» **Text passage**:
□ □ □ □ □

Overfeat paper — Summary

Manish Chablani
5 min readAug 22, 2017

--

Original paper: https://arxiv.org/pdf/1312.6229v4.pdf

This is an old paper (2014) and has been replaced by SSD and YOLO for more realtime detections. However the paper does provide interesting perspective. On the ILSVRC 2013 dataset OverFeat ranked 4th in classification, 1st in localization, and 1st in detection.

The main point of this paper is to show that training a convolutional network to simultaneously classify, locate and detect objects in images can boost the classification accuracy and the detection and localization accuracy of all tasks. The paper proposes a new integrated approach to object detection, recognition, and localization with a single ConvNet. We also introduce a novel method for localization and detection by accumulating predicted bounding boxes.

Three computer vision tasks in increasing order of difficulty: (i) classi- fication, (ii) localization, and (iii) detection.

In the classification task of this challenge, each image is assigned a single label corresponding to the main object in the image. Five guesses are allowed to find the correct answer (this is because images can also contain multiple unlabeled objects). The localization task is similar in that 5 guesses are allowed per image, but in addition, a bounding box for the predicted object must be returned with each guess. To be considered correct, the predicted box must match the ground truth by at least 50% (using the PASCAL criterion of union over intersection), as well as be labeled with the correct class (i.e. each prediction is a label and bounding box that are associated together). The detection task differs from localization in that there can be any number of objects in each image (including zero), and false positives are penalized by the mean average precision 3 (mAP) measure.

ConvNets and Sliding Window Efficiency: In contrast to many sliding-window approaches that compute an entire pipeline for each window of the input one at a time, ConvNets are inherently efficient when applied in a sliding fashion because they naturally share computations common to overlapping regions. When applying our network to larger images at test time, we simply apply each convolution over the extent of the full image. This extends the output of each layer to cover the new image size, eventually producing a map of output class predictions, with one spatial location for each “window” (field of view) of input.

□ □ □ □ □

» **Work to do**:
List the computer vision tasks named in the Overfeat summary, in its order of increasing difficulty. The data after the Overfeat summary is not needed.

» **Dataset extract**:
□ □ □ □ □

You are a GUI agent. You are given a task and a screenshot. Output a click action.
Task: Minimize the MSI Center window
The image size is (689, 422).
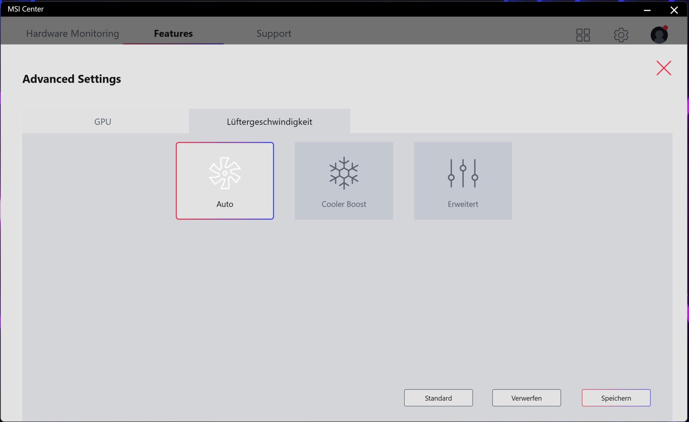pos(647,10)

□ □ □ □ □

» **Solution**:
1. Classification
2. Localization
3. Detection